金解禁の目的は、財政緊縮を柱に貿易の拡大をはかり、産業合理化によって国際競争力を強化することだった。しかし、思惑買いによる為替相場の混乱で、大量の金と在外正貨がうしなわれ、また1929年にはじまった世界恐慌(→ 恐慌)の影響で輸出が不振となり、国内の輸出産業が大打撃をうけることとなった。

こうして昭和恐慌が深刻化し、1931年には満州事変が勃発(ぼっぱつ)、さらにイギリスの金本位制離脱によって、国際金本位制は崩壊の危機におちいる。同年12月、政友会の犬養毅内閣の成立とともに、高橋是清蔵相によって金輸出がふたたび禁止され、金解禁政策は1年11カ月で失敗におわった。

1932年(昭和7)5月15日、"五・一五事件"で首相犬養毅は軍部に暗殺された。高橋是清蔵相は金輸出再禁止や国債大量発行で昭和恐慌をのり切ったが、軍事費抑制を主張したことから1936年の二・二六事件で暗殺された。これ以後軍部の暴走を止める人は出ず、第二次大戦に突入することになる。政府が赤字国債は発行し、日銀がこれを引き受ける構図が継続した。

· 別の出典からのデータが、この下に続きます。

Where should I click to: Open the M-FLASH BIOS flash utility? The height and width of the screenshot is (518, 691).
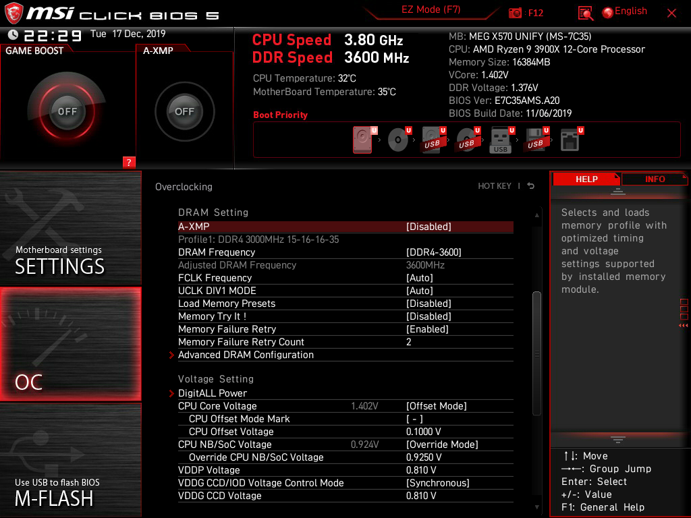coord(70,460)
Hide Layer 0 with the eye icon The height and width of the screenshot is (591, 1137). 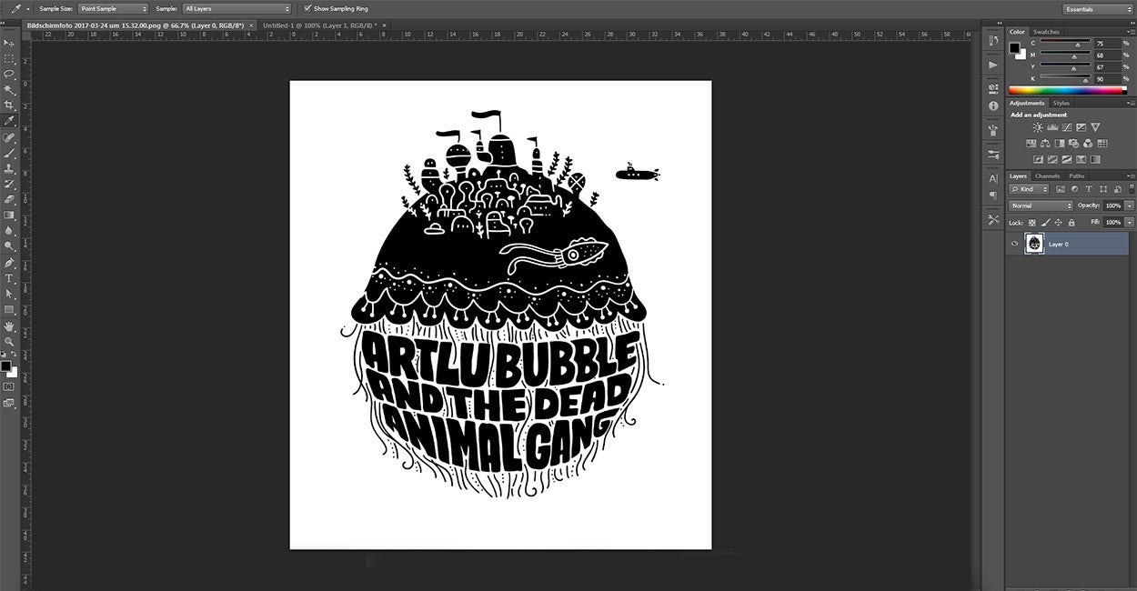[1014, 244]
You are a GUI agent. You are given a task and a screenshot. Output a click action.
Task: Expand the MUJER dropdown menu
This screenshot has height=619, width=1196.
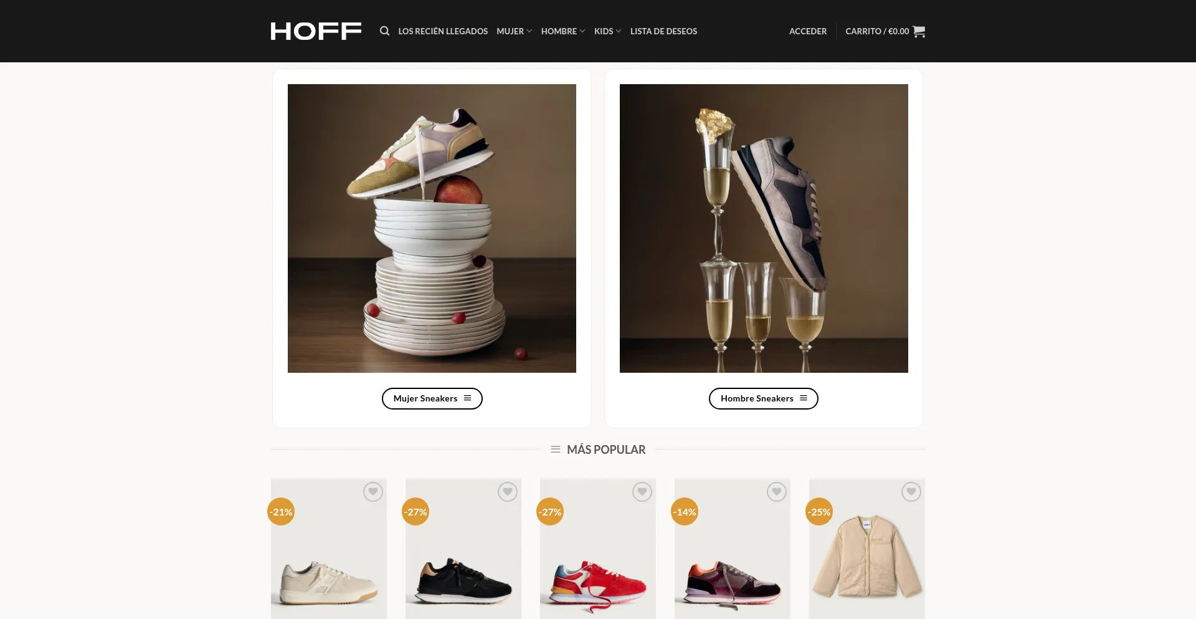(514, 31)
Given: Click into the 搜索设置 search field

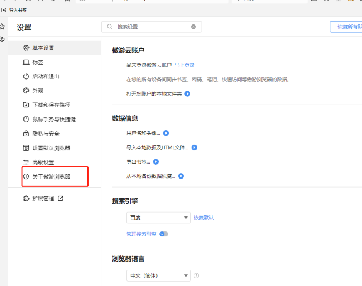Looking at the screenshot, I should 150,27.
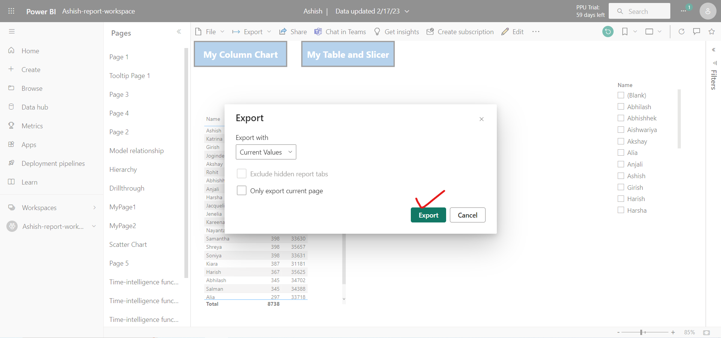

日銀が平成デフレ解消法としてクルーグマン教授が提唱したインフレ期待を作る役をきらった理由はこの歴史的記憶に起因する。

1932(昭和7)の高橋是清蔵相の国債大量発行はケインズ(John Maynard Keynes)が失業対策としての政府の公共投資の役割の重要性を主張し1936年の不朽の名著「雇用・利子および貨幣の一般理論」をあらわした4年前のことである。

高橋是清は幕府御用絵師の子として江戸に生まれ、仙台藩足軽の養子となる。1867年(慶応3)藩の留学生として渡米したとき、だまされて奴隷に売られる。しかし助けられ、英語が堪能になって帰国。帰国後、文部省をへて農商務省にはいり、1889年(明治22)、初代特許局長に昇進するが職をやめ、ペルーの銀鉱開発事業を手がけて失敗。1892年日本銀行にはいり、1911年同総裁に就任。この間、日露戦争の戦費確保のためのイギリスでの外債募集に成功して男爵位をうけ、貴族院議員に勅選された。